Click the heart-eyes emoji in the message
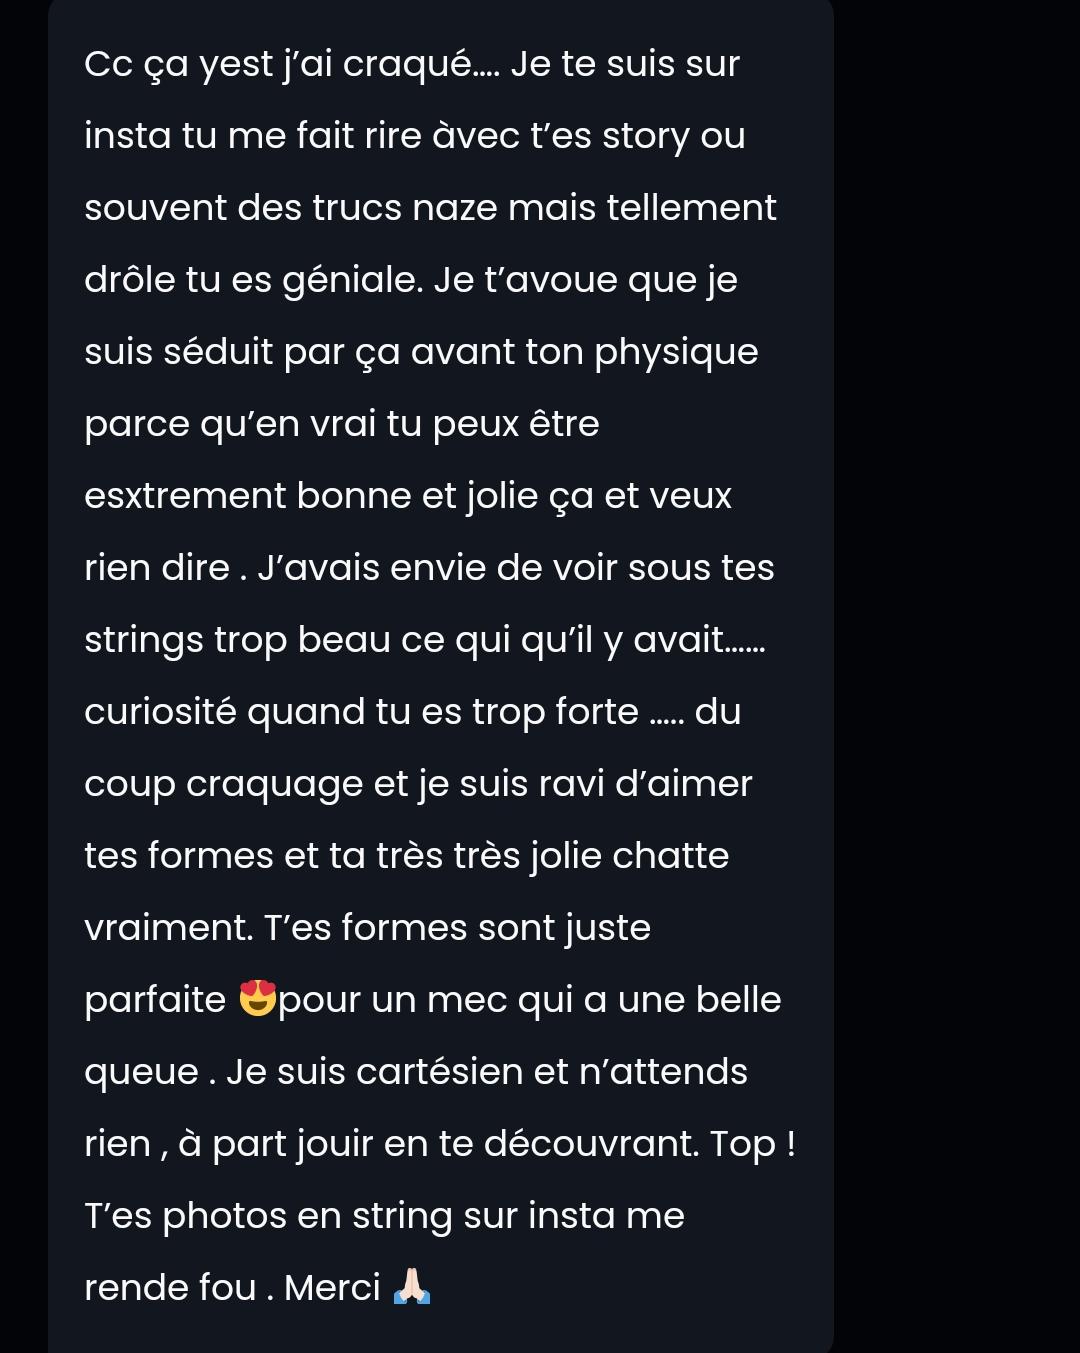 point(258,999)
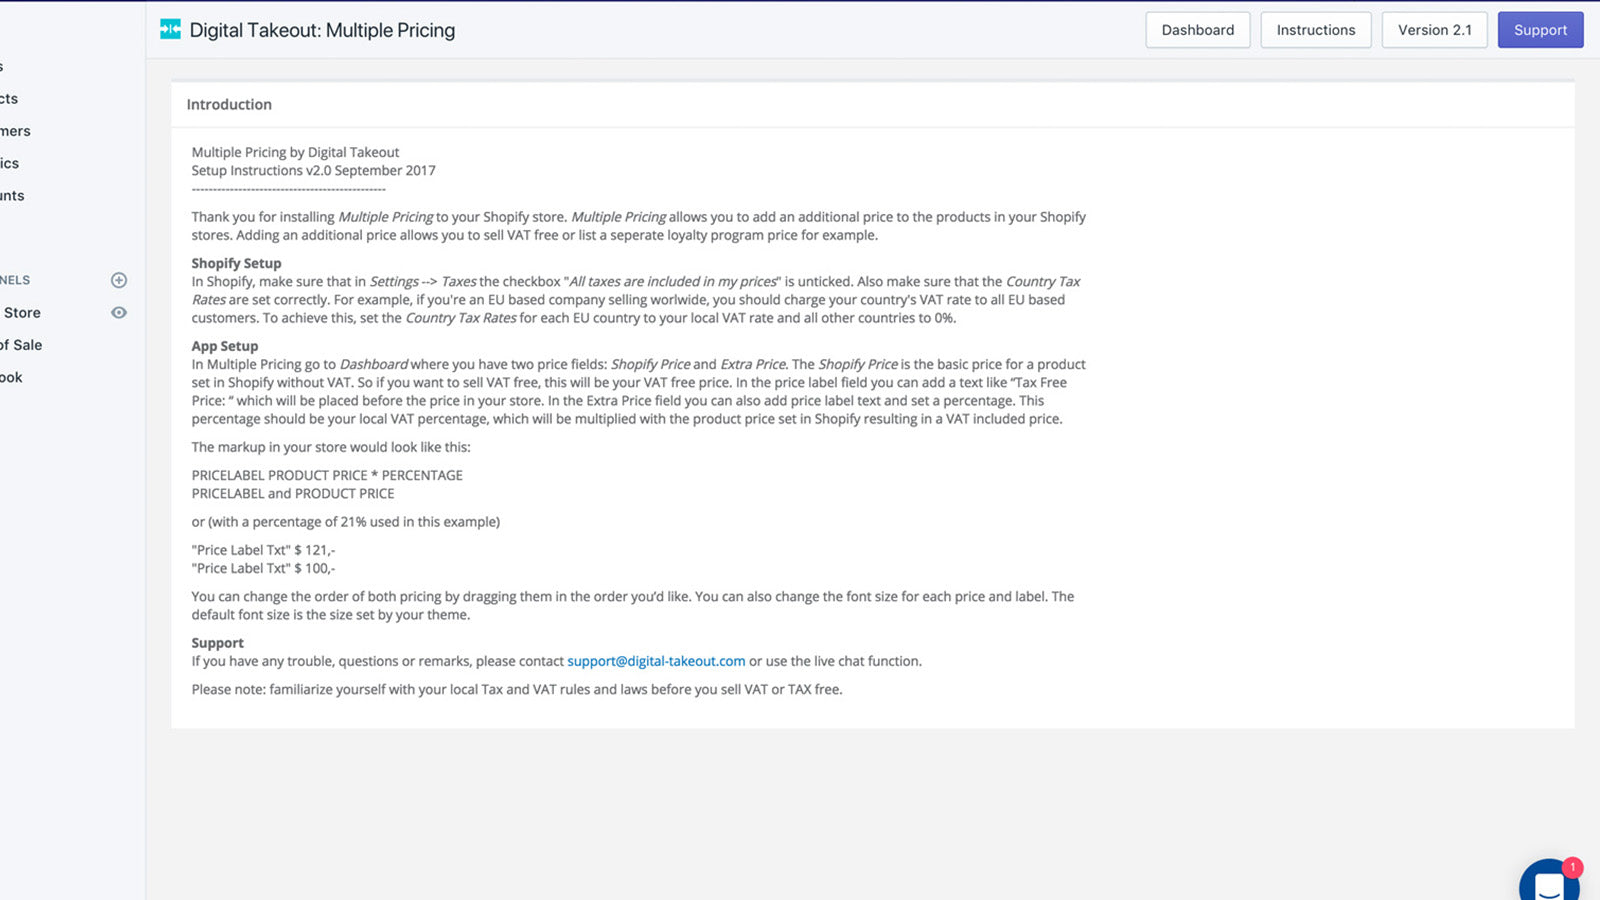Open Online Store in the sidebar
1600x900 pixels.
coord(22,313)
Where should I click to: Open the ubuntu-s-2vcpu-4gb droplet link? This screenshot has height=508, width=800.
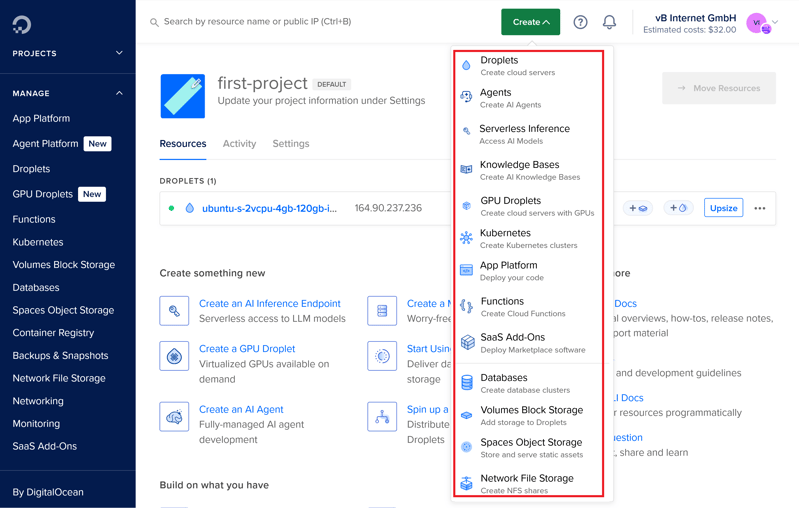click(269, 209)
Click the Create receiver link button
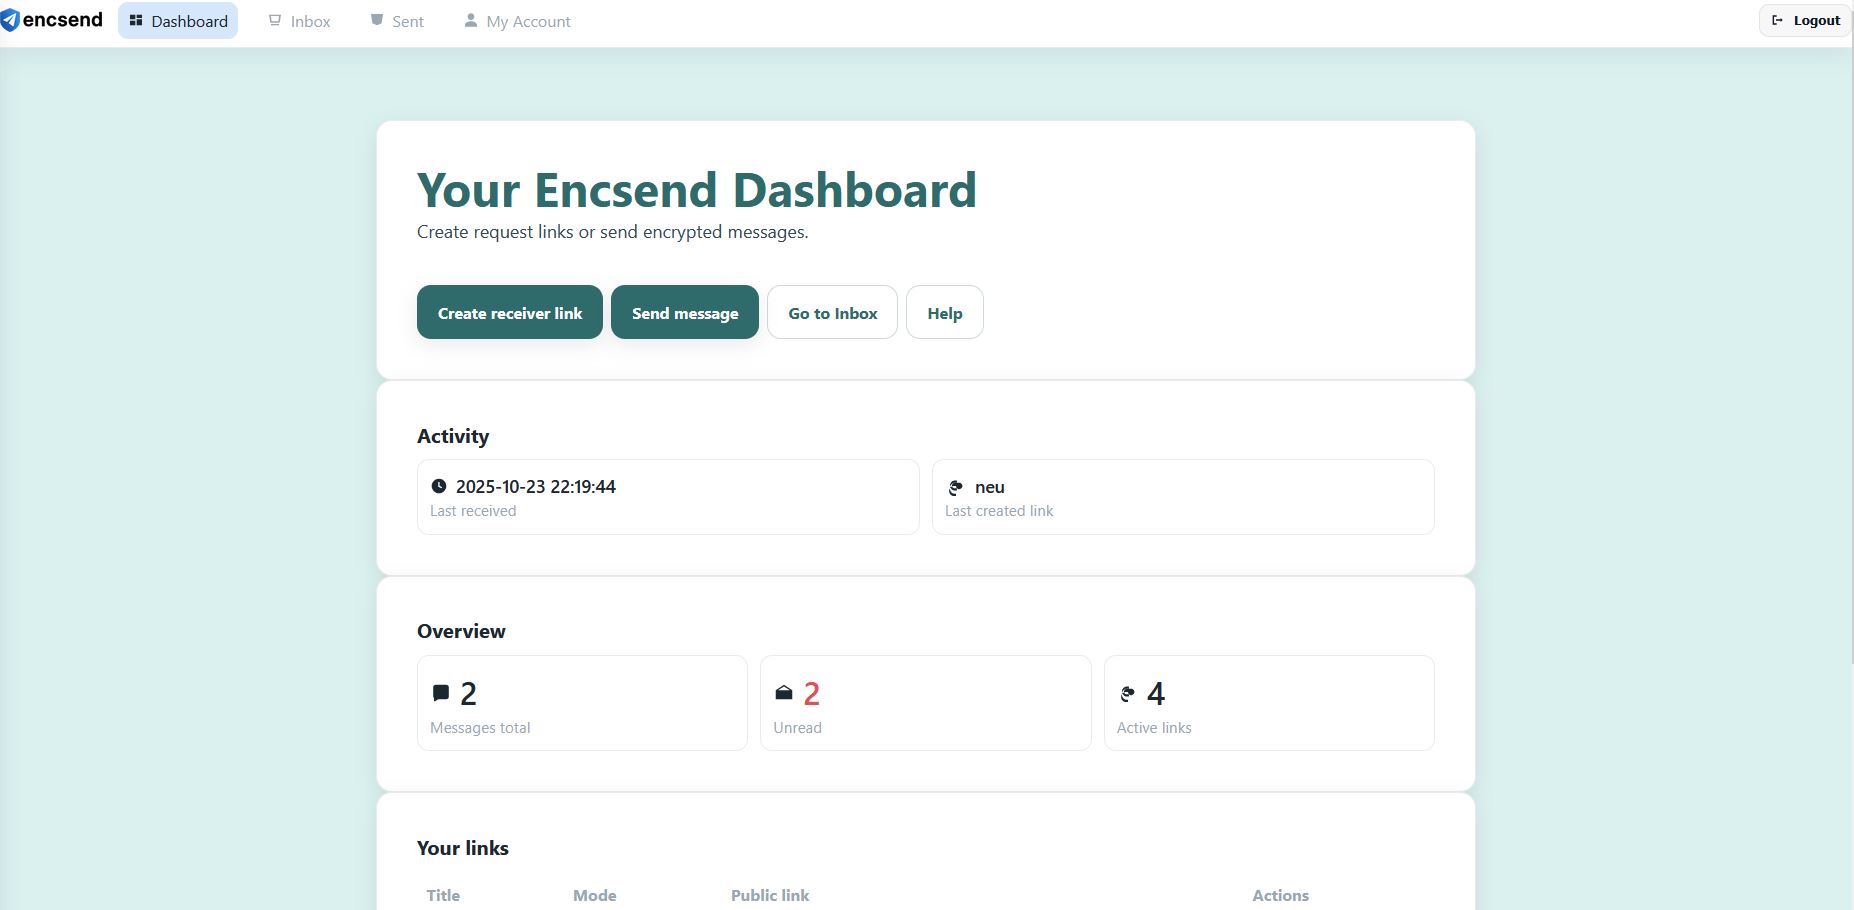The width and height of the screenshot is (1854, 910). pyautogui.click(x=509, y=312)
----
TASK OBJECTIVE >> Format each line of the material above as one string in a JSON list, skipping blank lines and leaving out the pictures.

THE RESPONSE >>
[
  "Click the heart-eyes emoji in the message",
  " point(258,999)",
  "Open Online Store in the sidebar",
  "1600x900 pixels.",
  "coord(22,313)",
  "Where should I click to: Open the ubuntu-s-2vcpu-4gb droplet link? This screenshot has height=508, width=800.",
  "click(269, 209)",
  "Click the Create receiver link button",
  "The width and height of the screenshot is (1854, 910). pyautogui.click(x=509, y=312)"
]